WORK ORDER: Search the records below for "Password"; copy each line that has it.

INPUT DATA:
——————
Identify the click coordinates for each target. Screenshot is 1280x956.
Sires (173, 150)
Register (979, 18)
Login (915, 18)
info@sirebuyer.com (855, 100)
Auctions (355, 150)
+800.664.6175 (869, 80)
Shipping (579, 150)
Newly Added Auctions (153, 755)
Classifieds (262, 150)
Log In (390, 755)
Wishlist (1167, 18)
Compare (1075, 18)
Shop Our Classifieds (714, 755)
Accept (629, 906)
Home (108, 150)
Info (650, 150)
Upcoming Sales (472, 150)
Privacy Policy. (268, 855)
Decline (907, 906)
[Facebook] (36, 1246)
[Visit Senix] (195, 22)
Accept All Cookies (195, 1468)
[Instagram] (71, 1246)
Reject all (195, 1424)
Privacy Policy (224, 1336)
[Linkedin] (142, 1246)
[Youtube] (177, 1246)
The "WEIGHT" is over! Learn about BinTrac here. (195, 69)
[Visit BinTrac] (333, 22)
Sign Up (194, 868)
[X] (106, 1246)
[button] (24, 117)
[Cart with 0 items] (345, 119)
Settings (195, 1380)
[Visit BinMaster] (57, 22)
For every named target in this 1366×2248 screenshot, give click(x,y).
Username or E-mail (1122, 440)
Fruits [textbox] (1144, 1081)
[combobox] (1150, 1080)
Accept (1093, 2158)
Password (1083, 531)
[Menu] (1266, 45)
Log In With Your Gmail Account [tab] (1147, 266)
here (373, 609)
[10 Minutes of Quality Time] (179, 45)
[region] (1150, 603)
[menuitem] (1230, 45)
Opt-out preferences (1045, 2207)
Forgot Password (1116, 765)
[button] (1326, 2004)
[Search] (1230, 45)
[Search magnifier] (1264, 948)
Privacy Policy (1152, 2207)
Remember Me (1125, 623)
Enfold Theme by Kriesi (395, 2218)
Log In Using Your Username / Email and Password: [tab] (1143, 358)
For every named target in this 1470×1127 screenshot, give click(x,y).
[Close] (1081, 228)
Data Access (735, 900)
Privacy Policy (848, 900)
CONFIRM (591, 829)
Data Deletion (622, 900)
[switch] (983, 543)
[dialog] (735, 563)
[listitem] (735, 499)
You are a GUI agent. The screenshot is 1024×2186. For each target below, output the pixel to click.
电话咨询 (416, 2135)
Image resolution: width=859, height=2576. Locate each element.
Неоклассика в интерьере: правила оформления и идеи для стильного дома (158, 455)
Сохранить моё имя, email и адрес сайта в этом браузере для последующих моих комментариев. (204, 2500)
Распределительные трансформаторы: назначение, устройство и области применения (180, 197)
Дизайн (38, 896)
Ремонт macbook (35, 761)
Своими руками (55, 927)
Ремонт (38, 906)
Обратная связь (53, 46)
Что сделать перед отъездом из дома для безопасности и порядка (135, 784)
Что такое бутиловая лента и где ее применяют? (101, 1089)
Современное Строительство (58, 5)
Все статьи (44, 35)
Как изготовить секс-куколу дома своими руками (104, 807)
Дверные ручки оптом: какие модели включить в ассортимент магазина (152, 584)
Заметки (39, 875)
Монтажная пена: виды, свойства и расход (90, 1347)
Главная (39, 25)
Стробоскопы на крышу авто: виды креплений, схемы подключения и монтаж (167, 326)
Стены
——————
EXERCISE RESPONSE:
Password (1083, 531)
Forgot Password (1116, 765)
Log In Using Your Username / Email and Password: [tab] (1143, 358)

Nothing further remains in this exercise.